### INSTRUCTION:
Reproduce the KITTI dataset tutorial text word for word from "After downloading the" to "annotation txt file.".

— begin PAGE TEXT —

3 directories, 152 files

In [10]:
# Let's take a look at the dataset image
import mmcv
import matplotlib.pyplot as plt

img = mmcv.imread('kitti_tiny/training/image_2/000073.jpeg')
plt.figure(figsize=(15, 10))
plt.imshow(mmcv.bgr2rgb(img))
plt.show()


After downloading the data, we need to implement a function to convert the kitti annotation format into the middle format. In this tutorial we choose to convert them in load_annotations function in a newly implemented KittiTinyDataset.

Let's take a look at the annotation txt file.


In [11]:
# Check the label of a single image
!cat kitti_tiny/training/label_2/000000.txt


Pedestrian 0.00 0 -0.20 712.40 143.00 810.73 307.92 1.89 0.48 1.20 1.84 1.47 8.41 0.01

According to the KITTI's documentation, the first column indicates the class of the object, and the 5th to 8th columns indicates the bboxes. We need to read annotations of each image and convert them into middle format MMDetection accept is as below:

[
    {
        'filename': 'a.jpg',
        'width': 1280,
        'height': 720,
        'ann': {
            'bboxes': <np.ndarray> (n, 4),
            'labels': <np.ndarray> (n, ),
            'bboxes_ignore': <np.ndarray> (k, 4), (optional field)
            'labels_ignore': <np.ndarray> (k, 4) (optional field)
        }
    },
    ...
]

In [12]:
import copy
import os.path as osp

import mmcv
import numpy as np

from mmdet.datasets.builder import DATASETS
from mmdet.datasets.custom import CustomDataset

@DATASETS.register_module()
class KittiTinyDataset(CustomDataset):

    CLASSES = ('Car', 'Pedestrian', 'Cyclist')

    def load_annotations(self, ann_file):
        cat2label = {k: i for i, k in enumerate(self.CLASSES)}
        # load image list from file
        image_list = mmcv.list_from_file(self.ann_file)

— end PAGE TEXT —
— begin DATASET CONTENT —

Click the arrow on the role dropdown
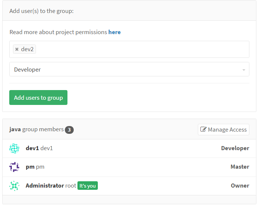This screenshot has width=259, height=205. pyautogui.click(x=243, y=70)
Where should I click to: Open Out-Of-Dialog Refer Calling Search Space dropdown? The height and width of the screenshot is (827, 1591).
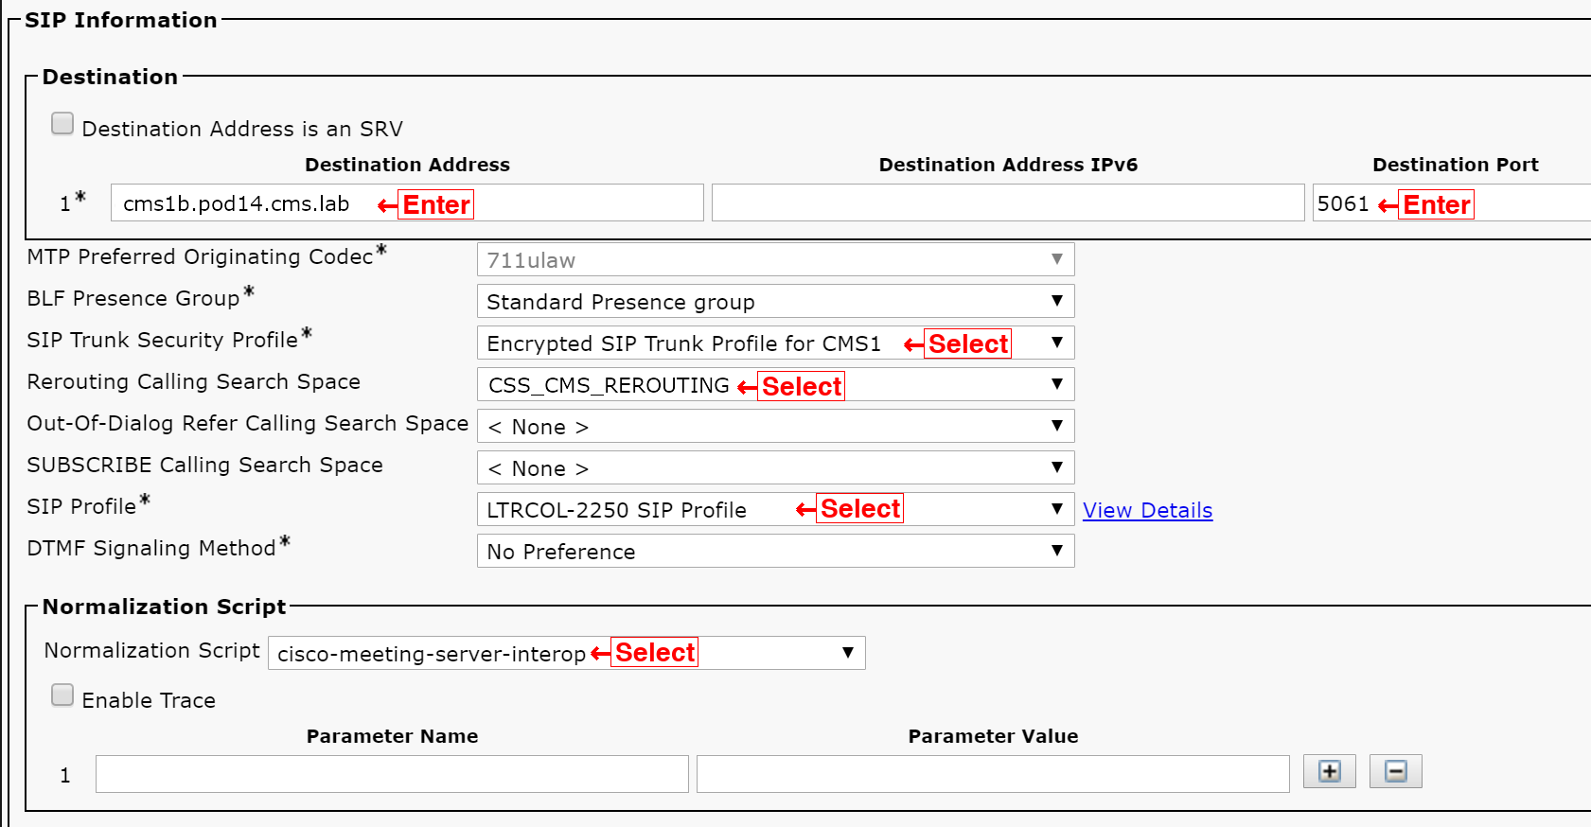tap(776, 426)
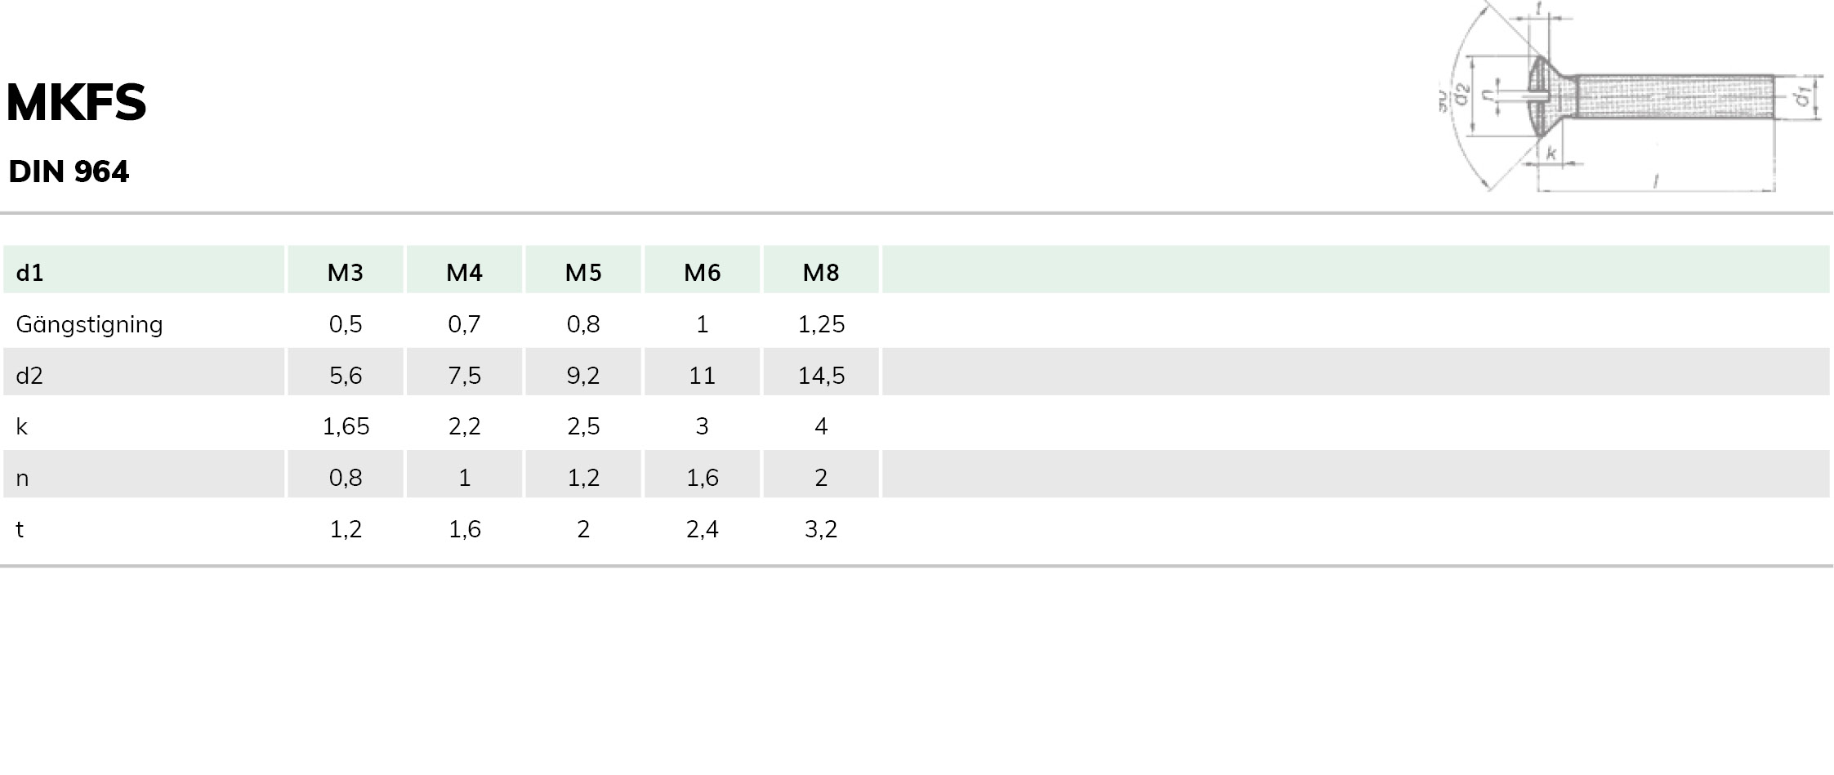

— end DATASET CONTENT —

### ANSWER TO THE TASK:
After downloading the data, we need to implement a function to convert the kitti annotation format into the middle format. In this tutorial we choose to convert them in load_annotations function in a newly implemented KittiTinyDataset.

Let's take a look at the annotation txt file.